Recorded on 24/08/2019, Brighton, UK.
Pamela Finch was born in 1943 in Derbyshire. She had a squint as a child and was a regular visitor to Sheffield Children’s Hospital as an outpatient for treatment.
Her experience of Royal Sussex County Hospital has been as a regular outpatient, as a visitor to the Sussex Eye Hospital every two months. She commends the excellent service and staff on each visit.
Pamela speaks about her condition, which is a macular occlusion, a blockage in her eye, which needs regular treatment. She talks about ‘floaters’ in her right eye and the treatment she has received.
She also speaks about having a liver scan at Amex Stadium, where they have equipment.
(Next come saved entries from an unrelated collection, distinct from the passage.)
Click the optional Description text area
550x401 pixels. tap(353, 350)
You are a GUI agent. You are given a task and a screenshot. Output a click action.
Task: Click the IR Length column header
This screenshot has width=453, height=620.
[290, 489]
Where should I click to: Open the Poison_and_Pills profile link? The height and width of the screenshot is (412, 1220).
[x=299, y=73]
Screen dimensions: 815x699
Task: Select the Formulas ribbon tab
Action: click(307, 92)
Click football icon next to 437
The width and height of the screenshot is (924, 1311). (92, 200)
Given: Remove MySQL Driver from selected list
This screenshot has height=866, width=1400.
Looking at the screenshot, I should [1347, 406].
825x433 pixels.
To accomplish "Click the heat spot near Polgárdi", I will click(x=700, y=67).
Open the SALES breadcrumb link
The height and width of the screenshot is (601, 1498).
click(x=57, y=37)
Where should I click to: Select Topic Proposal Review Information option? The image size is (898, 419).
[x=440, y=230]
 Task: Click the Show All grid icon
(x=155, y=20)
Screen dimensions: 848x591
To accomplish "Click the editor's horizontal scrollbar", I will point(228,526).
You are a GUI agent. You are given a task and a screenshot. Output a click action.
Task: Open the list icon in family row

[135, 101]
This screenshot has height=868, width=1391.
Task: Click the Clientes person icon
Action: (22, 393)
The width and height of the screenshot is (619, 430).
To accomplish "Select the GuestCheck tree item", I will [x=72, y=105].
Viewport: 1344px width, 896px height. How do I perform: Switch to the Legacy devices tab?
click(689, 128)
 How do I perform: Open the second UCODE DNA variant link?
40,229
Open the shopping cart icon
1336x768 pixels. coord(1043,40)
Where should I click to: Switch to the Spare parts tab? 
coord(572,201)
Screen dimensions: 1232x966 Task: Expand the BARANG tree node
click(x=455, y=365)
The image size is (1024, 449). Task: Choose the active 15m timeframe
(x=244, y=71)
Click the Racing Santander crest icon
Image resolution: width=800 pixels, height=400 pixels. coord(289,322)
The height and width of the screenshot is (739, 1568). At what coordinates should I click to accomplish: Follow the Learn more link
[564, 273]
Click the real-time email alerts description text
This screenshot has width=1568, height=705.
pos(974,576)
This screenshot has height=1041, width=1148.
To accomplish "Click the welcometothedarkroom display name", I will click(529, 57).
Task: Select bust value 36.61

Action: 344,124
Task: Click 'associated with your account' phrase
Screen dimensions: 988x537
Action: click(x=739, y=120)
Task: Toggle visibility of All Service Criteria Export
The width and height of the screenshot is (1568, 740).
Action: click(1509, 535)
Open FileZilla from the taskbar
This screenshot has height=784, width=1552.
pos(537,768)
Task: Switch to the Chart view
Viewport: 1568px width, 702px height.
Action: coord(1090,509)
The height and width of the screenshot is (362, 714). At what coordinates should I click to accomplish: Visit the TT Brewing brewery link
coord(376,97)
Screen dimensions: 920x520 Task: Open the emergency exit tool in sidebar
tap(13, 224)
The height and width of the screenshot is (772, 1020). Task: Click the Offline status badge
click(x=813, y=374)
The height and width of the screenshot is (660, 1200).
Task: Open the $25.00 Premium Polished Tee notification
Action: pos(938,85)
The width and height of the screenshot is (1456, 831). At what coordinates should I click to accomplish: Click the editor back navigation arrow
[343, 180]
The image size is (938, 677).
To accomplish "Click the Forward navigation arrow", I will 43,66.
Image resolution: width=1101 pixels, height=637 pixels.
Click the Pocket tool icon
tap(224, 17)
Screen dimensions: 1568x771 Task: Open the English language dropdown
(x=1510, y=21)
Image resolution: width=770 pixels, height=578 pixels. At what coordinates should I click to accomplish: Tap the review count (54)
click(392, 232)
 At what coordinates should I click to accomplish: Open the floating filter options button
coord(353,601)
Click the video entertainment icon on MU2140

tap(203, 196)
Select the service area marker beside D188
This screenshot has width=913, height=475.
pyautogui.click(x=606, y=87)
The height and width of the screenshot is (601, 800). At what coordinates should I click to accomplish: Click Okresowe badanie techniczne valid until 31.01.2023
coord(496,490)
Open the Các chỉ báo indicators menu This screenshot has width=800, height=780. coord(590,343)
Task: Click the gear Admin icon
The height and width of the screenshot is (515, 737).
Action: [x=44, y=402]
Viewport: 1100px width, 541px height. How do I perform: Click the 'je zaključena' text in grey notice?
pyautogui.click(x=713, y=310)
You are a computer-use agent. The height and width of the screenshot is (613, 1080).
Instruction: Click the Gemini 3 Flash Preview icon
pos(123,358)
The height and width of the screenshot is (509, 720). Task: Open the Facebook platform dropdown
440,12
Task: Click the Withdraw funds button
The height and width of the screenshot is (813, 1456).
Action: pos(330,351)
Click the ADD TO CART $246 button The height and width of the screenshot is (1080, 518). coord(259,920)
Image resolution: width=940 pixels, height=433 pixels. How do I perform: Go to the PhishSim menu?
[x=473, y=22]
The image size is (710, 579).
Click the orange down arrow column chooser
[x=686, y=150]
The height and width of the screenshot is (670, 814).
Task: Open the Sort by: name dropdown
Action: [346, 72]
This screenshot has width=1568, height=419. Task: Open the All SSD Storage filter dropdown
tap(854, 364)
And her various experiences of staff at the Eye Hospital, and giving birth at other hospitals in England.
Recorded on 24/08/2019, Brighton, UK
Richard Spong was born in 1953, Windlesham, Surrey, and has lived in Hove since 2007.
Richard was admitted to A&E at Royal Sussex County Hospital after fainting on the kitchen floor at home. Following scans, Richard was diagnosed with having a very rare condition, a tumour on his pituitary gland known as Adenoma.
Richard talks about the various procedures that were undertaken at the hospital, including CAT scan, lumbar puncture and various blood tests, plus his stays on different wards.
Being moved around to different parts of the hospital made quite an impression. The Respiratory Ward was Victorian in design with very high windows and when the wind was blowing in the wrong direction there were ghostly howls. The driving rain from the south west hammered at the windows, and was atmospheric. When possible, his wife would go with him because he was still suffering from confusion. He talks about wandering around some of the oldest parts of the hospital. The corridors contained old historical records from years ago.
He says he is a bit evangelical about the need for the NHS. He says in general people are complacent about their health and don’t realise the impact of a life changing condition and the importance of the NHS. Perhaps, if they were exposed to the American medical system, they may realise how fortunate they are and how important the NHS is.